Most of my clients use the stock functionality built into macOS and applications written by major publishers, such as Adobe. That’s all well and good, but independent developers have written fantastic apps to help with your day-to-day productivity. Here are some apps that I use daily. Many of these apps show up in software bundles, such as BundleHunt. That’s how I discovered them.
Timemator and Klokki are used to keep track of your time when you’re working with multiple clients and projects. These apps can be used as a simple stopwatch, or used in auto-tracking mode. In auto mode, you set up rules for when the timer should engage. For example, the timer can automatically start and stop while you’re working with a certain file or application. The interface is intuitive and beautifully designed in both apps.
Timemator and Klokki are forks of Timepal, which is no longer being developed. (The Timepal team split up.) It will be interesting to see how each application evolves.
Default Folder X supercharges your open/save dialog boxes. It has a ton of features, but its eponymous feature, default folders, is the highlight for me. Each application on your Mac can be configured with a default folder that opens each time you open or save a file. This is a huge time saver.
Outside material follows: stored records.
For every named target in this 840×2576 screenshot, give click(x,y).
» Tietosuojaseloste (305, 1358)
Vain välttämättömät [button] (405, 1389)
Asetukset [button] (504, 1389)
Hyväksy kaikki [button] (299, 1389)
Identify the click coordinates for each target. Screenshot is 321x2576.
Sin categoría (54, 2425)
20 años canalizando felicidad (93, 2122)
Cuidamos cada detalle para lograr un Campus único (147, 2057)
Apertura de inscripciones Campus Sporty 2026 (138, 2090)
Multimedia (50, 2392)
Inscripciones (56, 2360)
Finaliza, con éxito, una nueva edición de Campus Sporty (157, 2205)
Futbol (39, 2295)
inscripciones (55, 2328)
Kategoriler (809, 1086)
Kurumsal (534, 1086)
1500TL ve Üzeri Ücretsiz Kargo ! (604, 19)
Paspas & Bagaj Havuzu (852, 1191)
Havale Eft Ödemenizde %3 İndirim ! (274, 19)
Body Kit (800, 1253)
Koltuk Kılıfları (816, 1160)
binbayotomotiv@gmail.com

iStat Menus provides a wealth of information about your Mac, right in the menu bar. It’s extremely customizable, so you can display only the information that’s useful to you. I use it for monitoring CPU usage, memory usage, and network activity.
The top paid app on the Mac App Store is Magnet. It’s used to quickly organize your windows, like placing two windows side-by-side. I recently switched to Mosaic, which is like Magnet on steroids. It has a drag and drop interface, which I like better than Magnet.